There is another level, the above was between an application and an end user. What about us providing this information to the application. The developers, when they come across the data source, would also want to know ‘provenance, traceability and context’. I’m aware there are ways to assert this in the Linked Data and SPARQL results we will (hopefully) provide. This is something I know nothing about, but I presume there will be a way for us to assert that we (the data providers) are also the people managing the collecting the data is about.

(aside: interesting question, what if some copied the data, and made the same assertion, but made a few changes as well? And is this any different to what could happen to anything else on the web?).

My final thought is that our data, and hence the statements/facts we assert in Linked Data triples is all about our collection.

This is unlike, say, LD of a Library Catalogue which may state: ‘the publisher of Harry Potter is Bloomsbury’. This ‘fact’ has no direct reference to the Library in question. As it gets used (ie referred to) in the Linked Data linky world the owner may be lost (lack of credit) and the reliability of the source unknown.

However for us, I think a lot of the facts that we state will in some way be about the content held in the MOA. For example the Survey “detailed record of everything panel did between rising and going to bed on the 12th of the Month” was carried out in “September 1937” ( http://specialcollections.lib.sussex.ac.uk/CalmView/Record.aspx?src=DServe.Catalog&id=SxMOA1%2f3%2f9 ).

My point here is that the risk that our data ‘out there’ gets detached from us may be less so than others. Though this may just be naïvity and ignorance.

Chris.
SALDA Project says:

April 11, 2011 at 11:18

[…] to Alexandra and Owen for their thoughts, and please see Chris Keene’s comment also. This issue was never going to be straight forward and any discussion about licencing makes […]
Jane Stevenson says:

April 19, 2011 at 08:03

Hi to all there at SALDA,

I’m still grappling with the licensing issue with the Hub – made more complex by being an aggregator, but still essentially the same issues. Although one issue for us is actually whether we are in a position to licence the data at all!
Some thoughts:

1) Have you done a risk register? I’m thinking of doing this to share with our contributors – Owen was arguing that you have to think of the worst that can happen and the consequences of that, so it seems like a sensible step.

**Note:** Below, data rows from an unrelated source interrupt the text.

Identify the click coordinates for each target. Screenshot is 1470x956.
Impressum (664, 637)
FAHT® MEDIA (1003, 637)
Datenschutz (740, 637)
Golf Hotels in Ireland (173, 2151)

2) If, for example, I think about the content of the administrative/biographical history, I worry that with an open licence others can just take work like this and use it for financial gain – it is the ‘creative’ area of work for archivists – an investment for them. However, I keep coming back to the Linked Data vision and the need to take the risk in order to be part of the fully open data movement.

3) if you are going to go with Linked Data and you restrict what can be done with the data, is it really the right thing to be doing?

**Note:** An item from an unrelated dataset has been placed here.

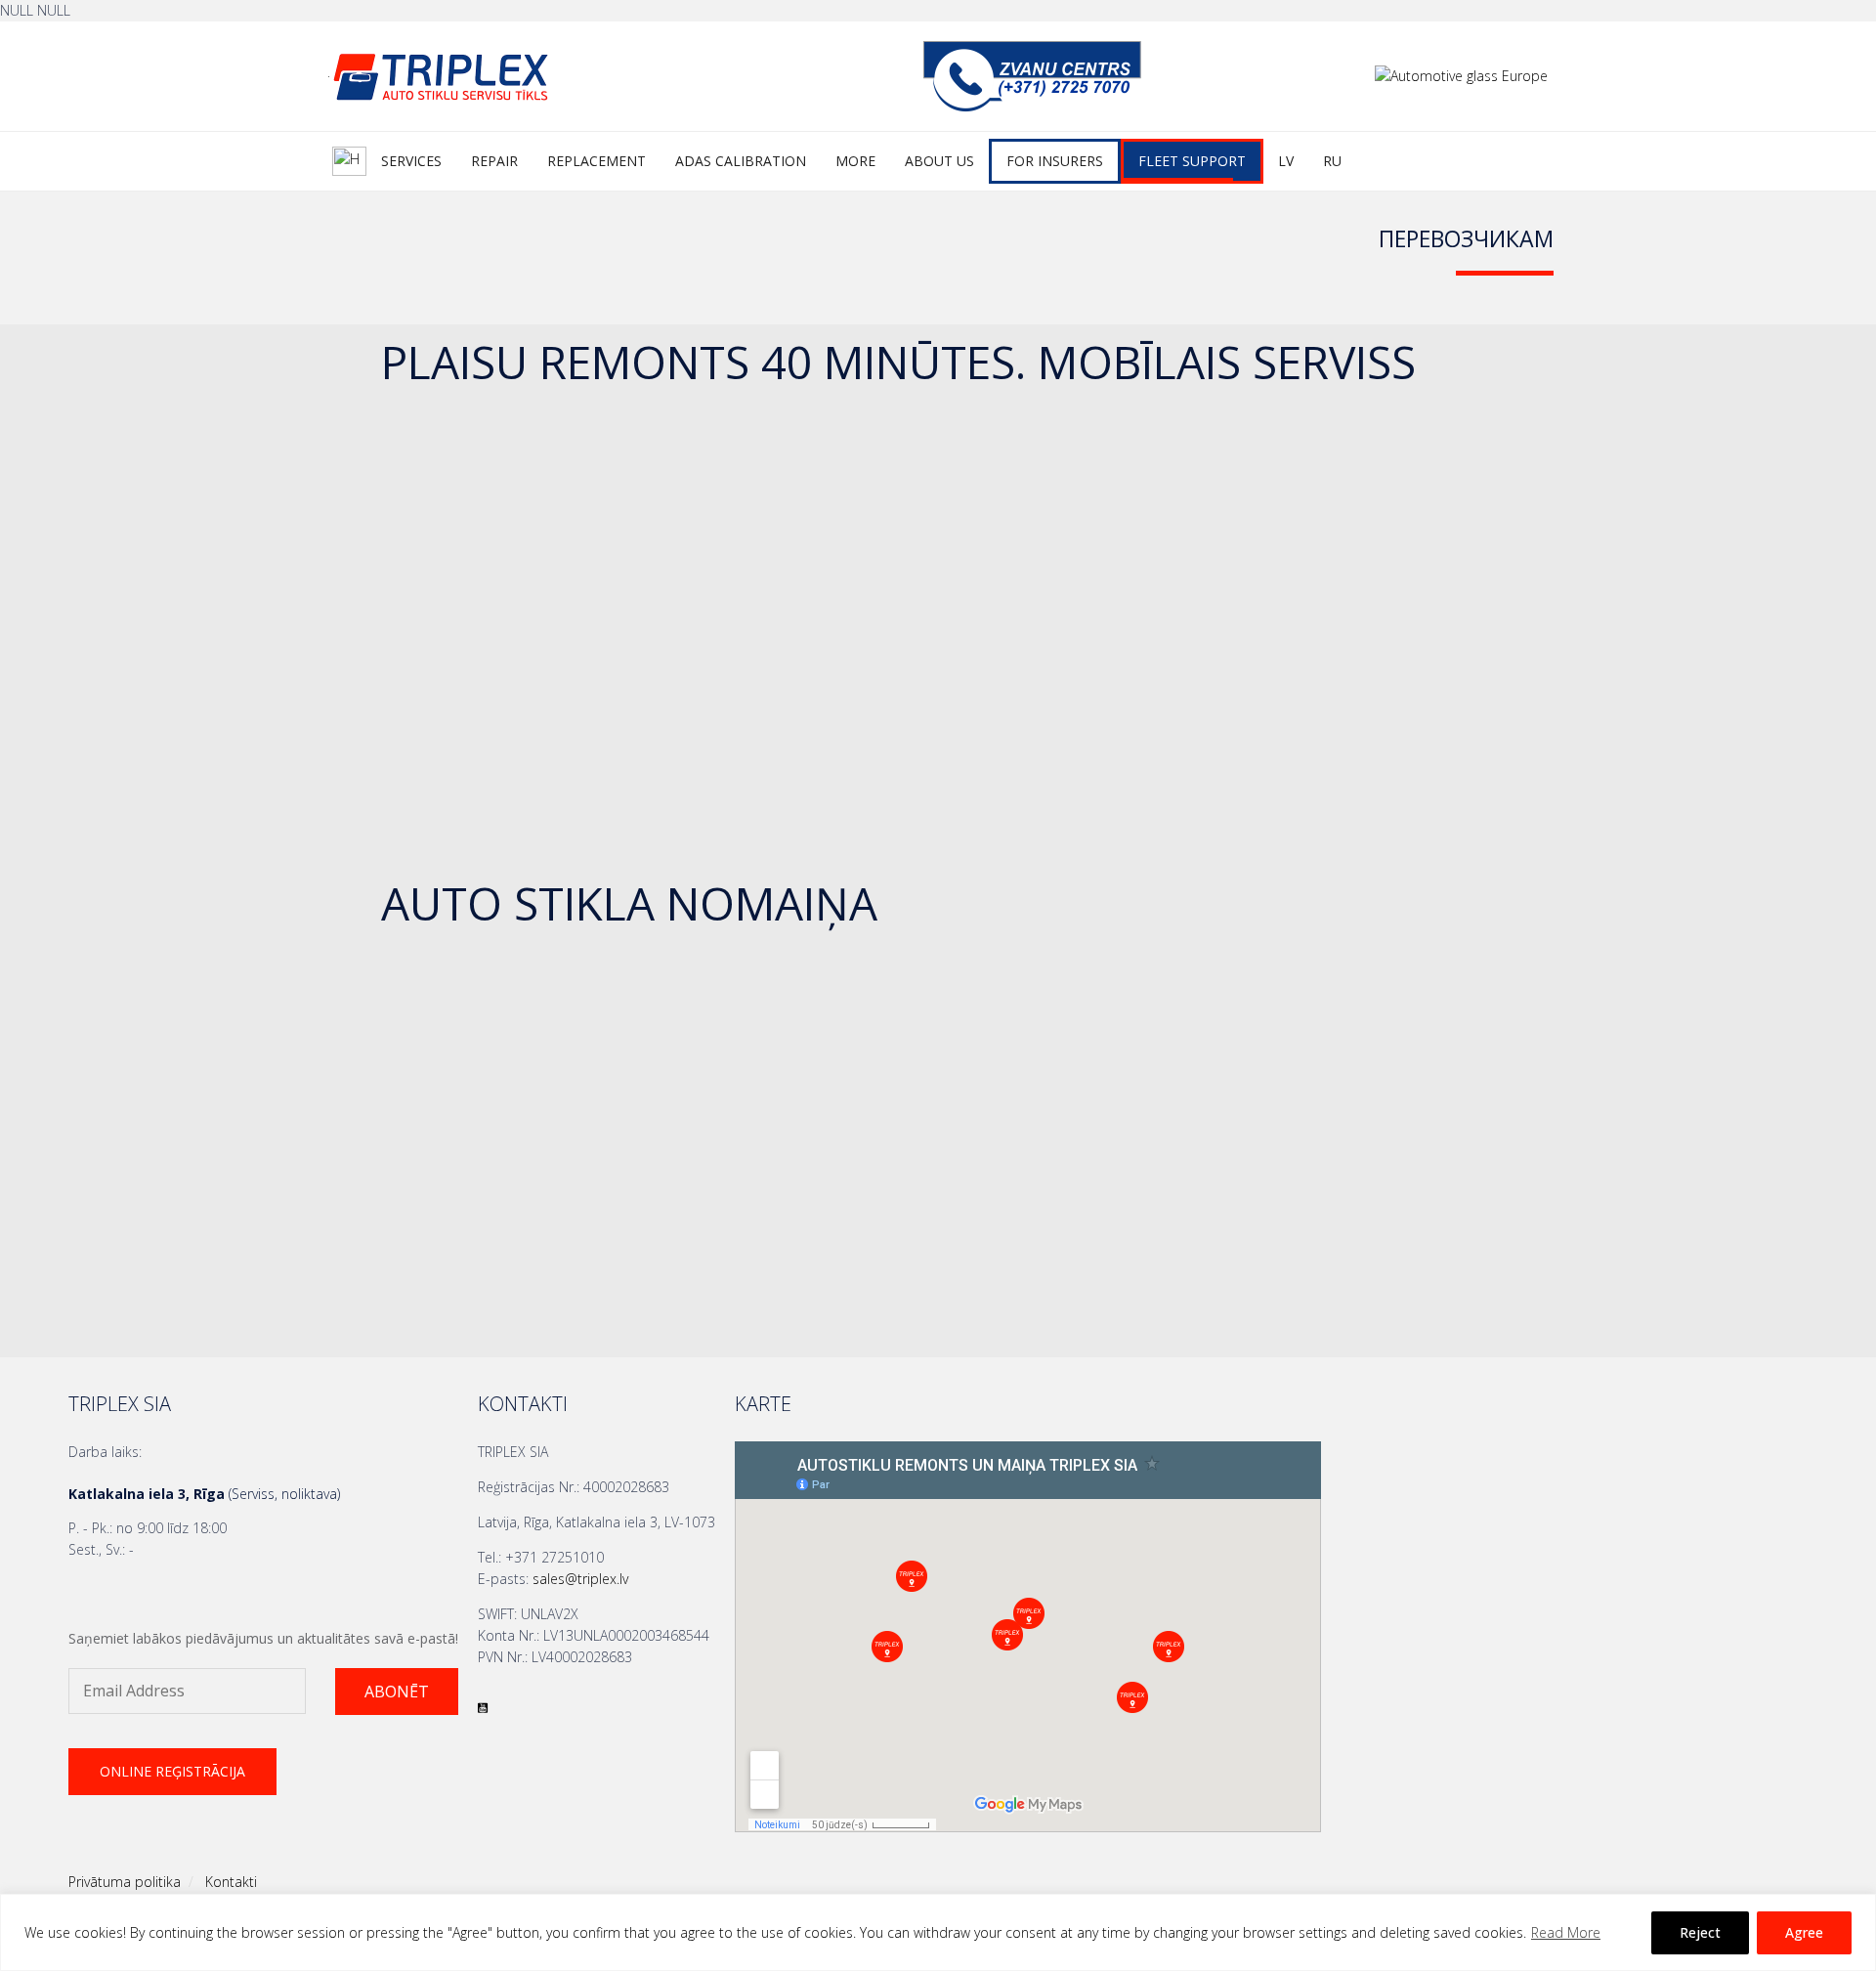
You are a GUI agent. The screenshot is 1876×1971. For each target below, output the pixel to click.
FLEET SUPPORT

4) if you already have machine interfaces then people can grab the data anyway, and I guess they can grab it by less formal means as well (screen scraping)?

5) this is the metadata, not the archive, and its purpose is to promote the archive – is it really appropriate to be too protective?

6) maybe there is a reality here that archivists simply have to change their perspective on control. It’s not just about Linked Data, its about opening up data – if the government, the BBC, etc., are doing this, maybe we have to just take the risk?

7) maybe with provenance we have to accept that it is down to users’ requirements – if they want provenance, then application providers are likely to respond to this. We can keep advocating this, as best practice, but we cannot mandate it if users are not concerned about it.

8) If we go with a CC-BY type licence and make attribution a legal requirement, will this hamper use? As Chris says: “What if we were the only ones requiring attribution, that the app/site was showing a vast amount of information from many sources but has to show ‘information sourced from Mass Observation’ at the bottom of each record just for our small contribution.”
Chris Keene says:

April 19, 2011 at 15:21

Hi Jane,

great comments 🙂

Haven’t looked in to a Risk Register just for licensing, but it’s something we will consider.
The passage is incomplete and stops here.